Okay! It’s time for some congas! Since congas are used in every cheesy TV show ever to depict a villain, I figure it makes them perfect for an evil Darkstep breakbeat.
So! Combinator, name it “Congas” and then inside it, create a Dr. Rex loop player. Now, in the reason factory sound bank there are a bunch of useful percussion loops if you look in the folder “Dr Rex Percussion Loops” – funny, that. Look in congas and I’m going to select “Congas_12_120″. Take a listen – a nice, consistant beat that Dr Rex automatically tempo shifts to the speed of the track. Good ol’ Dr Rex.
Copy that pattern to the track, then we’re going to add a bit more futuristic darkness to the congas with a PH-90 Phaser! A Phaser is quite a complicated effects unit – it splits the signal into two paths, delays one of the paths very slightly, then mixes them back together.

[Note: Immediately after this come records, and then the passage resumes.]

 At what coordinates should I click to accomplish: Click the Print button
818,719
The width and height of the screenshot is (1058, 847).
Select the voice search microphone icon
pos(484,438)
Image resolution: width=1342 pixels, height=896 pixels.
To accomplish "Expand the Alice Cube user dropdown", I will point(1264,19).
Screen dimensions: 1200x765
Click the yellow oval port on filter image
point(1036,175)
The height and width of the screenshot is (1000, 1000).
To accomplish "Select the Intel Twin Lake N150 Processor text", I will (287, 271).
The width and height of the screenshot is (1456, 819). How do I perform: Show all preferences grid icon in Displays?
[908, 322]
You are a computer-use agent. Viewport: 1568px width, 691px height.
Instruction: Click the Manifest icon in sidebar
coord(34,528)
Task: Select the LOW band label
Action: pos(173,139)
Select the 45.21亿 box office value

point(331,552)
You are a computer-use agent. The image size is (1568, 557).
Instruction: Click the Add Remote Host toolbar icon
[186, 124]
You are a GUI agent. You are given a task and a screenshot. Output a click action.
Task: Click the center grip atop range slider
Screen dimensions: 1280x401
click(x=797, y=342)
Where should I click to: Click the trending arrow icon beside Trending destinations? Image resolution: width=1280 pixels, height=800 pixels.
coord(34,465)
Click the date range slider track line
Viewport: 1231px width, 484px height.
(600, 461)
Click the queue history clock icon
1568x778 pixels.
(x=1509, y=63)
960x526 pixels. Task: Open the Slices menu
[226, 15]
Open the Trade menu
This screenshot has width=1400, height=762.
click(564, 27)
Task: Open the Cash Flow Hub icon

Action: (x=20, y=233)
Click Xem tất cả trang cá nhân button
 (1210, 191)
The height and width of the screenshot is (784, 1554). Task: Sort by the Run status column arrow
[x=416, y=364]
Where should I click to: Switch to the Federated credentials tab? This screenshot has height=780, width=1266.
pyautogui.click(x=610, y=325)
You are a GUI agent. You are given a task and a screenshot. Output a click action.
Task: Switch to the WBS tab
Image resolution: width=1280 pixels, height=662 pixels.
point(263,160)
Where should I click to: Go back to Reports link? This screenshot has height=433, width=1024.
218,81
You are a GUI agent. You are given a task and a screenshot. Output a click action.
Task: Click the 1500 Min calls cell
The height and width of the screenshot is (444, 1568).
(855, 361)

It doesn’t do this across all frequency bands equally – a high frequency might be delayed more than a lower frequency, depending on the sound.
The effect caused when the delayed sound cancels certain parts of the source sound out due to being slightly “out of phase” with it creates an otherworldly effect. By modulating the delay with an LFO, it makes it appear to sweep up and down.
Sync the LFO so it’s in time with the song, take the rate down to 8/4, meaning it’ll sweep every 2 bars, then turn the feedback down considerably and the width up to full, meaning it’ll be less high pitched and wider in the stereo field respectively.
Now, let’s do some EQing. Add an MClass Equalizer, boost 330hz by 12dB with a Q of 3 to get more low end. Next, can you hear that resonance? There is a note that is being hit, caused by the phaser. Sweep a band of frequencies to find it, it’s around 900hz in this case, then cut it by a narrow Q, around 6, by 18dB. Hear the difference?
Let’s punchify the congas with an MClass compressor – create it, turn the input gain up to 3/4, the threshold to 3/8ths and the ratio to about 4:1. Listen to how much punchier and louder it is.
Lastly, make a Stereo Imager. Solo the hi band, so the low end of the congas doesn’t interfere too much with the low end of the rest of the percussion, then widen the high end so it’s pushed further left and right in the stereo field, clearing space in the mix.
And there we have it! A Drum and Bass beat punchier than Ryu and Ken combined, and some congas more evil and spacey than Andross. If you don’t get either of those jokes, then congratulations! You are not a massive computer game geek.